WHAT TO PRODUCE: If a line in the entries below includes "pixels", pick it out and copy it.

TASK INPUTS:
_ _ _ _ _

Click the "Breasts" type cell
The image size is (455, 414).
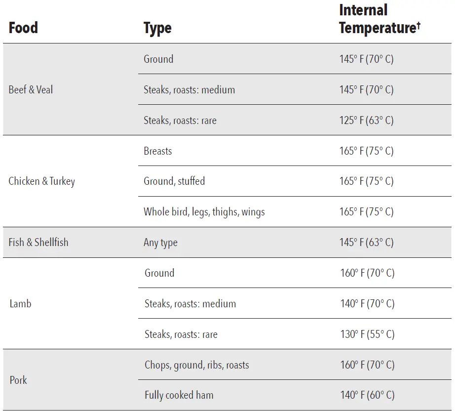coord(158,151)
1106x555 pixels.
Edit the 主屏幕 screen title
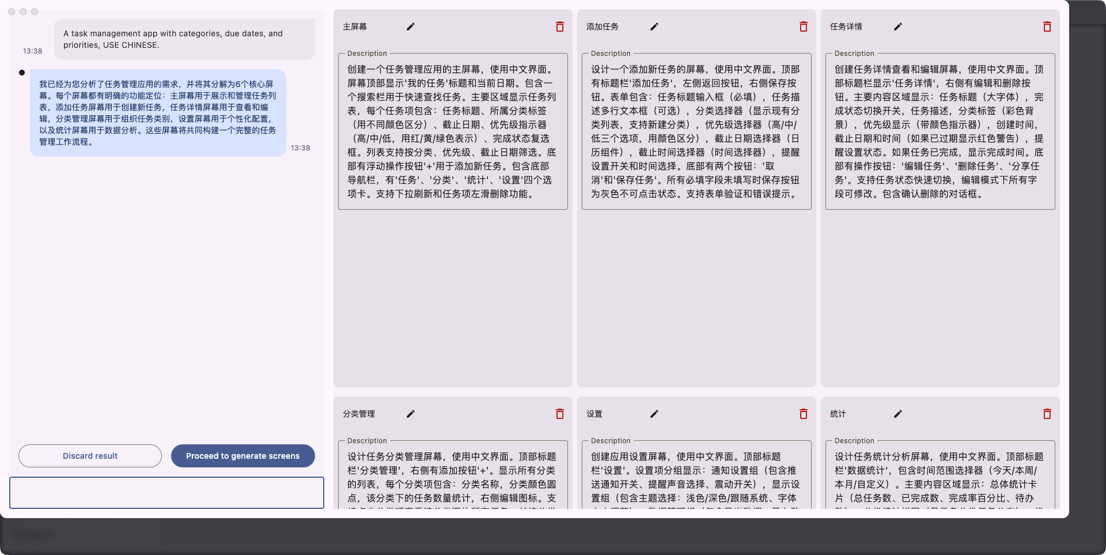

_ _ _ _ _

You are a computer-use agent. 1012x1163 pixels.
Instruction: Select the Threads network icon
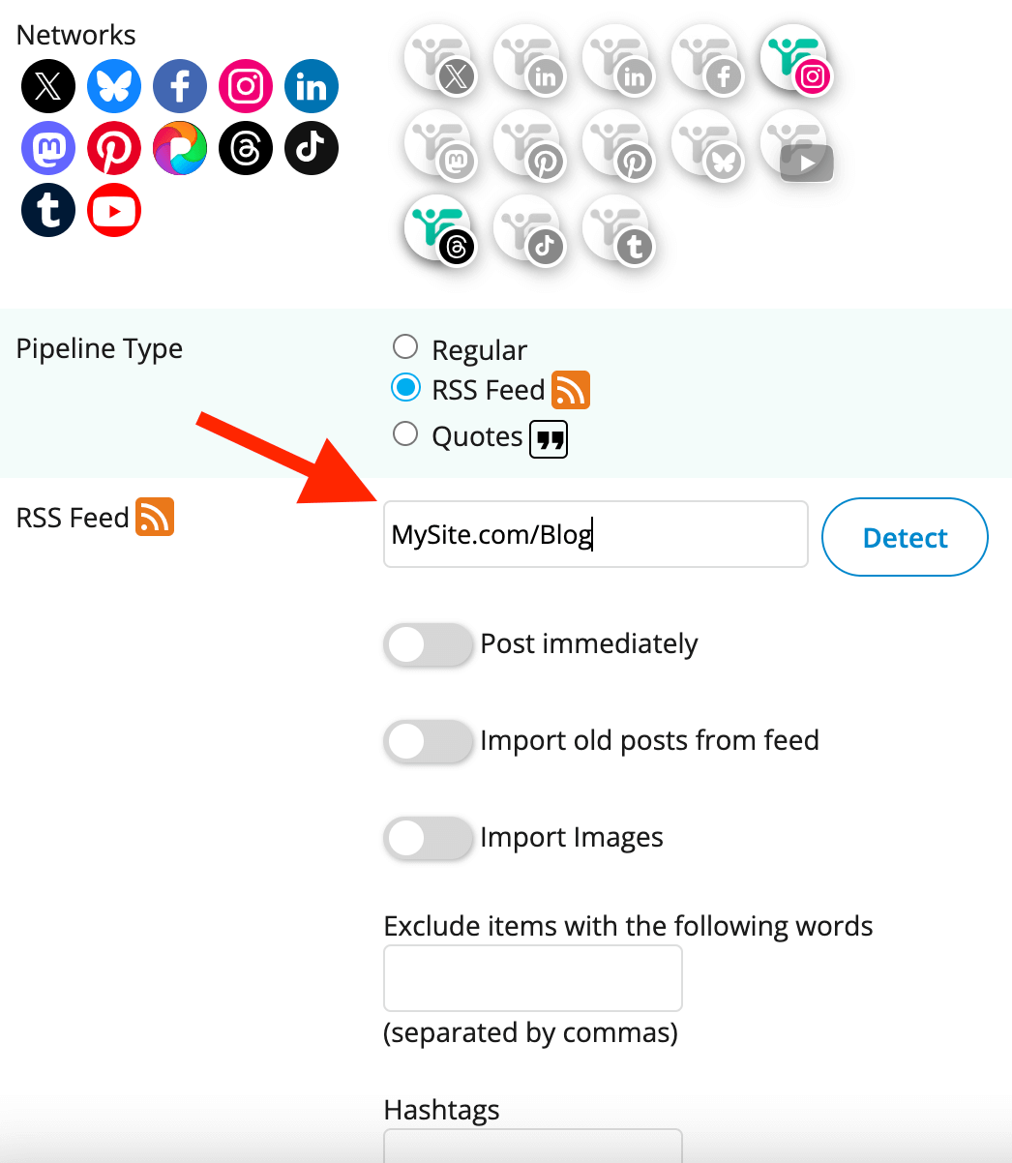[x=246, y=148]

_ _ _ _ _

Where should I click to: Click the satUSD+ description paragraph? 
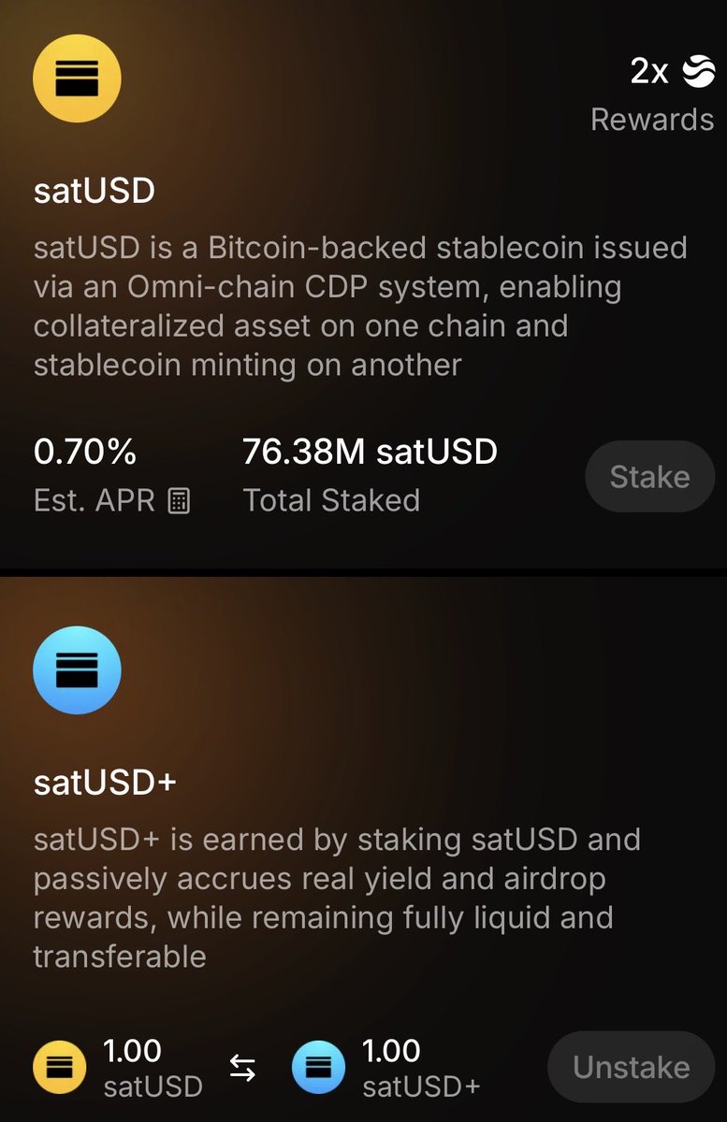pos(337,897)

_ _ _ _ _

OUTPUT OF THE TASK:
1106x555 pixels.
You are a computer-use agent. 1012x1163 pixels.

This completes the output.